**DIRECTIONS FOR THIS TASK**
The full listing should be transcribed verbatim.
*** RECORDS SUPPLIED Section Begins ***
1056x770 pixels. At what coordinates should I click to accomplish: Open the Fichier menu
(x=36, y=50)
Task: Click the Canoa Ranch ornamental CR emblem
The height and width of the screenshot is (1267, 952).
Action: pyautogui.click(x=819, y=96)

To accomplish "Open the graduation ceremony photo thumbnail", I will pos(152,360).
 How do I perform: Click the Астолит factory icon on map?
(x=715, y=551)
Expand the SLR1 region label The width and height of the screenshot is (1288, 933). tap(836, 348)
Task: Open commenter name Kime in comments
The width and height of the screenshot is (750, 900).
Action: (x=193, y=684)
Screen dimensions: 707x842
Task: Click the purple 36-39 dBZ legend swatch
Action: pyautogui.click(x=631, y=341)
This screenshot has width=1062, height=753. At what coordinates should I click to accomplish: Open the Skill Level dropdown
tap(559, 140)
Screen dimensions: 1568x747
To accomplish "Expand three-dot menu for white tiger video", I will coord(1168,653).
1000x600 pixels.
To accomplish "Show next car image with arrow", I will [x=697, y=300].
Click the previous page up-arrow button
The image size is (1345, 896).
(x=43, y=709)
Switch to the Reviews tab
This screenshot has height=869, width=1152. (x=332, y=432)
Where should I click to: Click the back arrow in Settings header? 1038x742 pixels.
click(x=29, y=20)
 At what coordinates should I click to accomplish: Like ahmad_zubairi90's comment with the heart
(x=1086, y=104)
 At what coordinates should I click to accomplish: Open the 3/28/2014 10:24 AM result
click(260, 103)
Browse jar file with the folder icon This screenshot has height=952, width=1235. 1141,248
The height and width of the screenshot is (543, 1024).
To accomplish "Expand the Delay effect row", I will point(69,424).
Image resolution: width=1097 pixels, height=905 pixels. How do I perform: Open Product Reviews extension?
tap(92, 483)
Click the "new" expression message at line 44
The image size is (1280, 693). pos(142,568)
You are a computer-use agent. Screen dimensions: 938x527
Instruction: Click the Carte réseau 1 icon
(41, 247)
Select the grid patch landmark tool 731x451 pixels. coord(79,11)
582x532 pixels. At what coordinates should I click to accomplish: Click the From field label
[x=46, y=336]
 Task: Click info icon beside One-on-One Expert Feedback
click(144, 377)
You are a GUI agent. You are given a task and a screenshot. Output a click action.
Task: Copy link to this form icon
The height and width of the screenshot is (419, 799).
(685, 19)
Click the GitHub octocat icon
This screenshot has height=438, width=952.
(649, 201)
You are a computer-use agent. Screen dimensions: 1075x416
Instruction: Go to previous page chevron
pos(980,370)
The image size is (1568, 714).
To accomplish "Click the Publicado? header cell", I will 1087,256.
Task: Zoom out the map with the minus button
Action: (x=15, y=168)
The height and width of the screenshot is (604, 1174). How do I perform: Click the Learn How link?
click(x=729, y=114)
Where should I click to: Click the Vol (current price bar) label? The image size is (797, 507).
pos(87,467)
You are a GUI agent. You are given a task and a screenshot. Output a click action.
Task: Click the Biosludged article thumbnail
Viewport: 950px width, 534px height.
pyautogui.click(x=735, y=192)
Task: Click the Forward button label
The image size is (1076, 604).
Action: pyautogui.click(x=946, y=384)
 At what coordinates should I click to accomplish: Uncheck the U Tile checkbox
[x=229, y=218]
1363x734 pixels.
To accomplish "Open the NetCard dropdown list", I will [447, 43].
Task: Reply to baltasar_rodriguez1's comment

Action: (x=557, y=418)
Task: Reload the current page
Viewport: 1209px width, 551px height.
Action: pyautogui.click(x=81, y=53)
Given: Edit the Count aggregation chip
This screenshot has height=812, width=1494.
*** RECORDS SUPPLIED Section Ends ***
**RESPONSE**
1056x770 pixels. At what coordinates should I click to accomplish: Open the Fichier menu
(x=36, y=50)
Task: Click the Canoa Ranch ornamental CR emblem
The height and width of the screenshot is (1267, 952).
Action: pyautogui.click(x=819, y=96)

To accomplish "Open the graduation ceremony photo thumbnail", I will pos(152,360).
 How do I perform: Click the Астолит factory icon on map?
(x=715, y=551)
Expand the SLR1 region label The width and height of the screenshot is (1288, 933). tap(836, 348)
Task: Open commenter name Kime in comments
The width and height of the screenshot is (750, 900).
Action: (x=193, y=684)
Screen dimensions: 707x842
Task: Click the purple 36-39 dBZ legend swatch
Action: pyautogui.click(x=631, y=341)
This screenshot has width=1062, height=753. At what coordinates should I click to accomplish: Open the Skill Level dropdown
tap(559, 140)
Screen dimensions: 1568x747
To accomplish "Expand three-dot menu for white tiger video", I will coord(1168,653).
1000x600 pixels.
To accomplish "Show next car image with arrow", I will [x=697, y=300].
Click the previous page up-arrow button
The image size is (1345, 896).
(x=43, y=709)
Switch to the Reviews tab
This screenshot has height=869, width=1152. (x=332, y=432)
Where should I click to: Click the back arrow in Settings header? 1038x742 pixels.
click(x=29, y=20)
 At what coordinates should I click to accomplish: Like ahmad_zubairi90's comment with the heart
(x=1086, y=104)
 At what coordinates should I click to accomplish: Open the 3/28/2014 10:24 AM result
click(260, 103)
Browse jar file with the folder icon This screenshot has height=952, width=1235. 1141,248
The height and width of the screenshot is (543, 1024).
To accomplish "Expand the Delay effect row", I will point(69,424).
Image resolution: width=1097 pixels, height=905 pixels. How do I perform: Open Product Reviews extension?
tap(92, 483)
Click the "new" expression message at line 44
The image size is (1280, 693). pos(142,568)
You are a computer-use agent. Screen dimensions: 938x527
Instruction: Click the Carte réseau 1 icon
(41, 247)
Select the grid patch landmark tool 731x451 pixels. coord(79,11)
582x532 pixels. At what coordinates should I click to accomplish: Click the From field label
[x=46, y=336]
 Task: Click info icon beside One-on-One Expert Feedback
click(144, 377)
You are a GUI agent. You are given a task and a screenshot. Output a click action.
Task: Copy link to this form icon
The height and width of the screenshot is (419, 799).
(685, 19)
Click the GitHub octocat icon
This screenshot has height=438, width=952.
(649, 201)
You are a computer-use agent. Screen dimensions: 1075x416
Instruction: Go to previous page chevron
pos(980,370)
The image size is (1568, 714).
To accomplish "Click the Publicado? header cell", I will 1087,256.
Task: Zoom out the map with the minus button
Action: (x=15, y=168)
The height and width of the screenshot is (604, 1174). How do I perform: Click the Learn How link?
click(x=729, y=114)
Where should I click to: Click the Vol (current price bar) label? The image size is (797, 507).
pos(87,467)
You are a GUI agent. You are given a task and a screenshot. Output a click action.
Task: Click the Biosludged article thumbnail
Viewport: 950px width, 534px height.
pyautogui.click(x=735, y=192)
Task: Click the Forward button label
The image size is (1076, 604).
Action: pyautogui.click(x=946, y=384)
 At what coordinates should I click to accomplish: Uncheck the U Tile checkbox
[x=229, y=218]
1363x734 pixels.
To accomplish "Open the NetCard dropdown list", I will [447, 43].
Task: Reply to baltasar_rodriguez1's comment

Action: (x=557, y=418)
Task: Reload the current page
Viewport: 1209px width, 551px height.
Action: pyautogui.click(x=81, y=53)
Given: Edit the Count aggregation chip
This screenshot has height=812, width=1494.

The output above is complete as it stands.